Читаем Иисус неизвестный полностью

Очень знаменательно и не случайно, конечно, целых шесть согласных свидетельств (по два — в первом и втором Евангелии, по одному — в третьем и четвертом) изображают теми же почти словами Евхаристическое действие Господа перед Умножением хлебов:

Взял пять хлебов… взглянув на небо, благословил и преломил хлебы, и дал ученикам Своим. (Мк. 6, 41; Мт. 14, 19.)

То же действие изображается и в Тайной Вечере, у синоптиков. Обе вечери соединяются повторением слов: „преломил, благословил“, — в одно таинство — Евхаристию. Если же мы имеем в Евангелиях, хотя бы отчасти, „Воспоминания Апостолов“, по слову Юстина, то в этом соединении Вифсаидской вечери с Тайною могло уцелеть исторически подлинное воспоминание о том, что действительно испытывали первые свидетели обоих событий.[645]

Двое учеников, по воскресении Господа, пройдя с таинственным Спутником шестьдесят стадий, пяти-шестичасовой путь, от Иерусалима до Эммауса, и не узнав Учителя ни по лицу, ни по голосу, тотчас узнают Его по тому, как Он благословляет и преломляет хлеб за вечерью, — видимо, для них давно привычному и незабвенно-памятному действию (Лк. 24, 13–31). Если так, то предсмертная Тайная Вечеря — не первая и не единственная, а одна из многих. Если же в IV Евангелии не повторяется о ней свидетельство Синоптиков, то это еще не значит, что оно здесь отвергнуто.

Приимите, ядите; сие есть тело Мое (Мк. 14, 22), —

этим словам Иисуса, сказанным, по свидетельству Синоптиков, на Тайной Вечере, соответствуют слова Его, сказанные, по свидетельству IV Евангелия, в Капернаумской синагоге:

хлеб, который Я дам, есть плоть Моя. (Ио. 6, 51.)

Хлеб Вифсаидской вечери — плоть Капернаумской утрени.

▸ **ИСХОДНЫЕ ДАННЫЕ**:
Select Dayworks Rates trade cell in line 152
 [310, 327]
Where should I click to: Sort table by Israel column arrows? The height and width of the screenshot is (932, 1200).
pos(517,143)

---

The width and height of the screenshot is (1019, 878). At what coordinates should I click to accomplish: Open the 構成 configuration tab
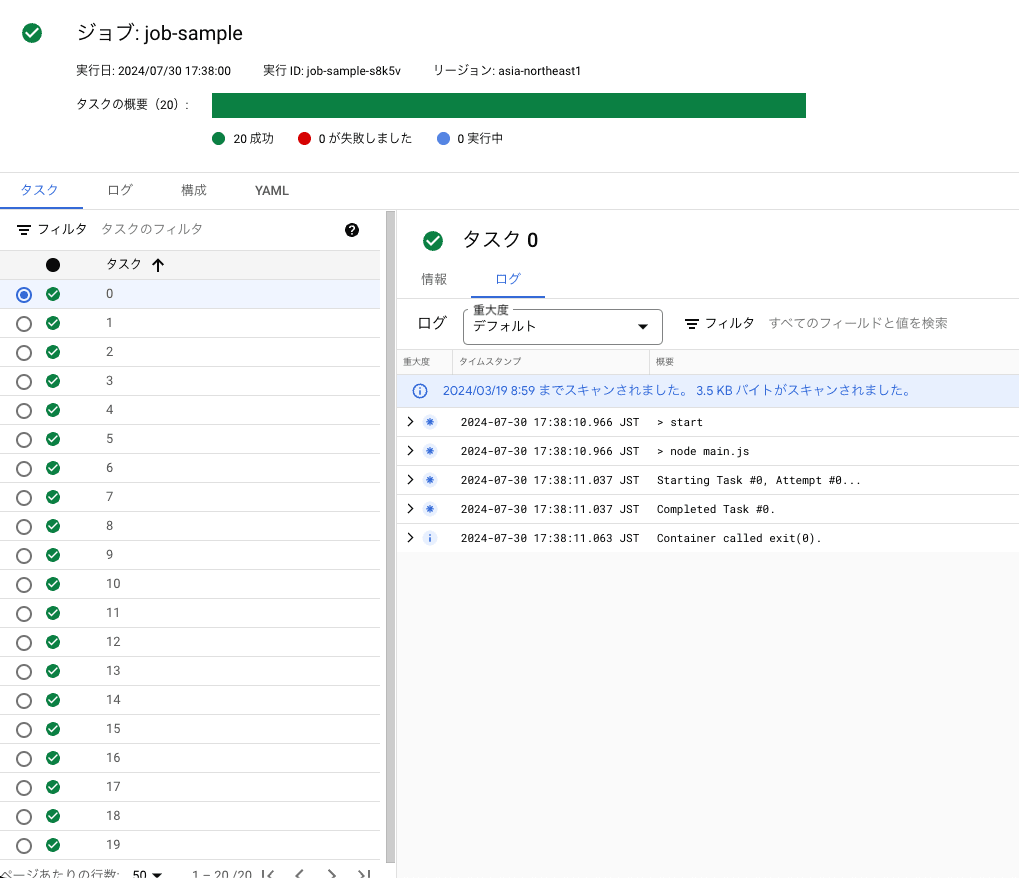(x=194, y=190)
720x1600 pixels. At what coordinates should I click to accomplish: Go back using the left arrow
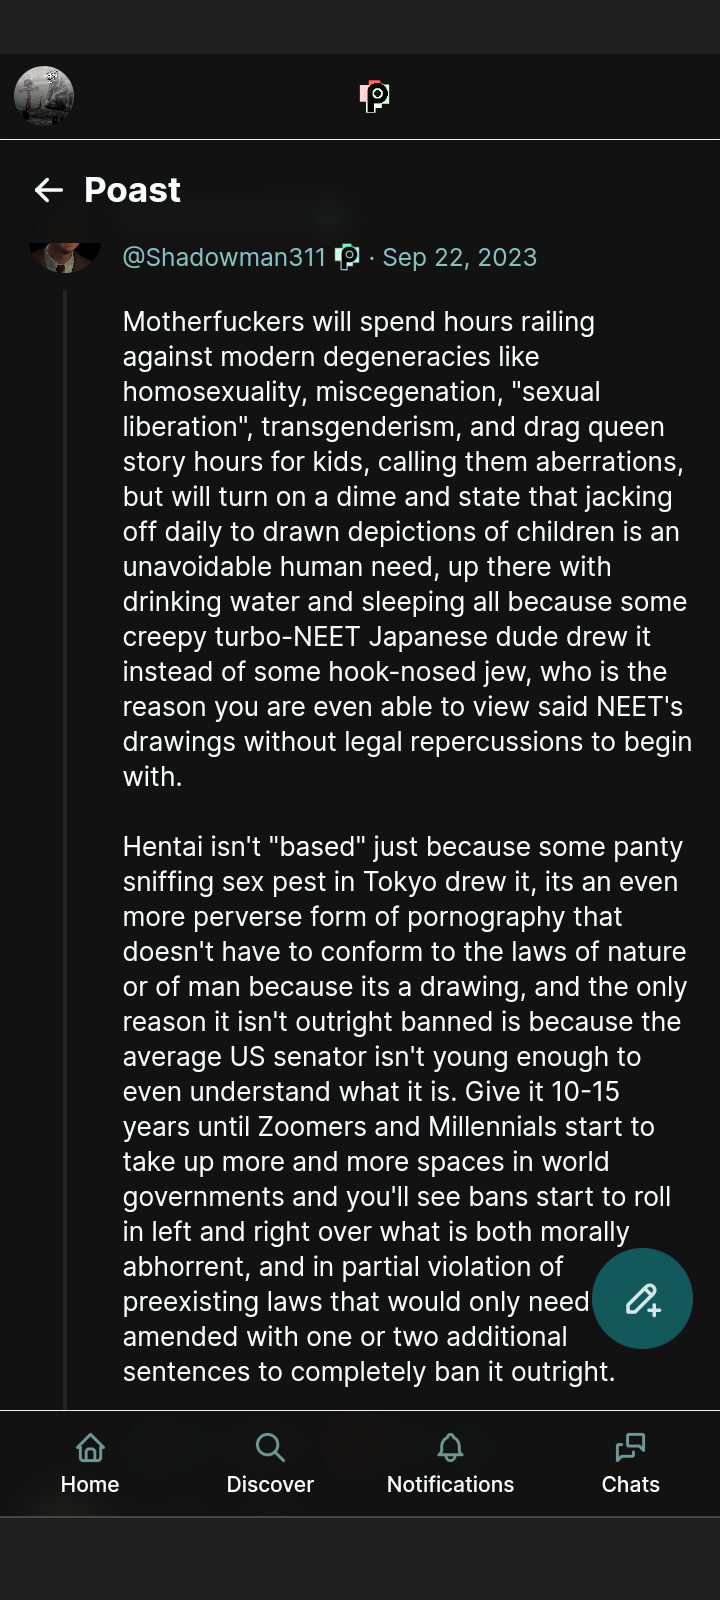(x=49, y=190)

▸ **ЗАДАНИЯ**:
[A] Перепечатайте отрывок из текста страницы: начните со слов «этим словам Иисуса, сказанным, по» и закончите словами «плоть Капернаумской утрени.».
[B] Определите, согласуется ли каждое утверждение с текстом страницы. Ответьте «да» или «нет» и приведите решающие слова текста. (i) Действие Господа перед Умножением хлебов описано в шести согласных свидетельствах. (ii) По пути в Эммаус ученики прошли со Спутником шестьдесят стадий. (iii) Ученики узнали Учителя по голосу.

▸ **РЕШЕНИЯ**:
[A]
этим словам Иисуса, сказанным, по свидетельству Синоптиков, на Тайной Вечере, соответствуют слова Его, сказанные, по свидетельству IV Евангелия, в Капернаумской синагоге:

хлеб, который Я дам, есть плоть Моя. (Ио. 6, 51.)

Хлеб Вифсаидской вечери — плоть Капернаумской утрени.

[B]
(i) Да: «целых шесть согласных свидетельств».
(ii) Да: «пройдя с таинственным Спутником шестьдесят стадий».
(iii) Нет: «не узнав Учителя ни по лицу, ни по голосу».